== Instructions for the task ==
Using the string "checkbox" as the key, pull each matching line out of the records below.

== Records supplied ==
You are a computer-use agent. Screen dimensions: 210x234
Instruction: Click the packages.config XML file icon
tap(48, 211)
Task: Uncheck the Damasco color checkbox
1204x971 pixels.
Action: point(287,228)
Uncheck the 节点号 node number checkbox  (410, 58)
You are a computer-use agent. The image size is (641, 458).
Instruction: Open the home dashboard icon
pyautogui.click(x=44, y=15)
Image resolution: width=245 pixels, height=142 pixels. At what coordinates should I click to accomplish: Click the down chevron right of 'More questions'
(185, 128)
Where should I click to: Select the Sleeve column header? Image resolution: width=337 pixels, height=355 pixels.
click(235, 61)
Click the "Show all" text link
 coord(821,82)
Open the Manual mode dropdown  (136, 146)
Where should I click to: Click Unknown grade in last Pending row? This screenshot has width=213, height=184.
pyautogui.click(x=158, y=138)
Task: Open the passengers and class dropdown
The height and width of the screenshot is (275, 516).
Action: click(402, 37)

* * *

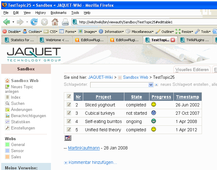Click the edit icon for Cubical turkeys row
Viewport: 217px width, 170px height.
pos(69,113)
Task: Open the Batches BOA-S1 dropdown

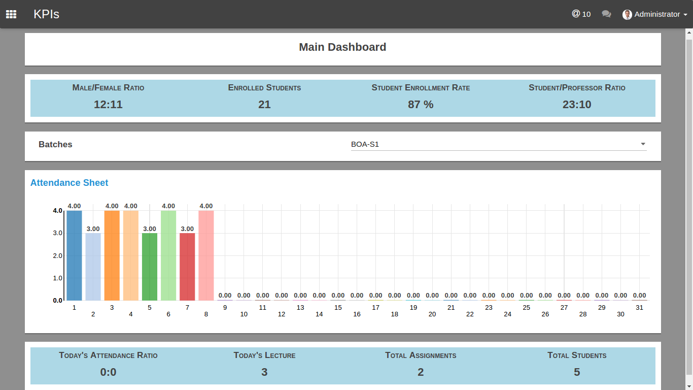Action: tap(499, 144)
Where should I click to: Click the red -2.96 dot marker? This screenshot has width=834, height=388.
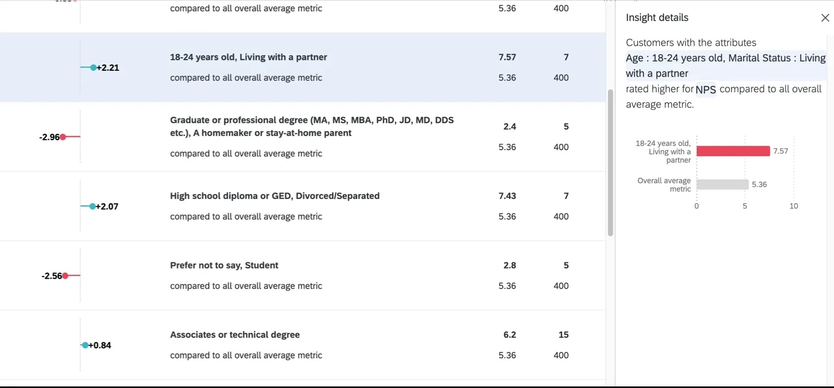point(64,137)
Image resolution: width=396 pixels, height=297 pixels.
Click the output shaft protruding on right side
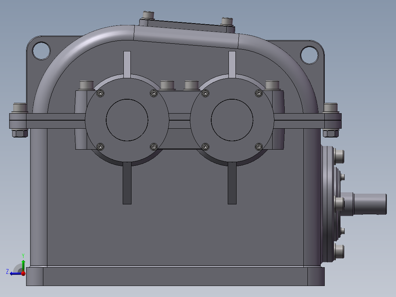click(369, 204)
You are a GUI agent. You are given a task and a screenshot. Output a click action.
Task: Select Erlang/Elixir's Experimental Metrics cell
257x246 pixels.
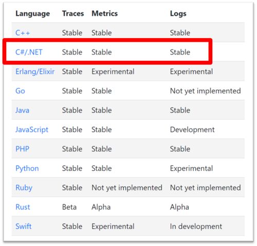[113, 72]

== Response area ==
Task: Uncheck the Damasco color checkbox
Uncheck the 节点号 node number checkbox  (410, 58)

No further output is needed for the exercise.